In an article written by the famous Temple Grandin and published by Forbes, she recalled how she’s never said “big is bad,” but rather, “badly managed is bad.” And in the wake of plant closures, she amended her saying to “Big is not bad, it is fragile.”

She explains that smaller, independent plants closed because of the transformation of the entire industry in the 1980s, from selling retailers carcasses to packing and shipping meat in boxes. Those smaller plants were in big cities, and they had nowhere to expand.

So, industry built new and massive processing facilities; a single plant may process 2,000 to 6,000 cattle per day, while a large pork plant may process 20,000 hogs per day —  each running two shifts.

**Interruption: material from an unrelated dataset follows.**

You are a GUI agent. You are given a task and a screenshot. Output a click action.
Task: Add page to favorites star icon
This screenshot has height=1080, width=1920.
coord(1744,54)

When a Tyson beef plant caught fire last year, other plants — for the most part — were able to pick up the slack.

But there’s no place to go for the enormous amount of animals not being processed during this pandemic. The result, euthanasia in some cases, makes us all sick.

I agree with Grandin in that I expect a renewed interest in local networks being established in the food chain, even if it is more expensive.

As she says, “It will be less prone to disruption from floods, fires, electric power failures, storms or diseases like coronavirus or others in the future.”

It will be interesting how little Nora’s generation will recall this point in history. I hope we have it all figured out a little better than we do now. In the meantime, I’ll just enjoy her snuggles.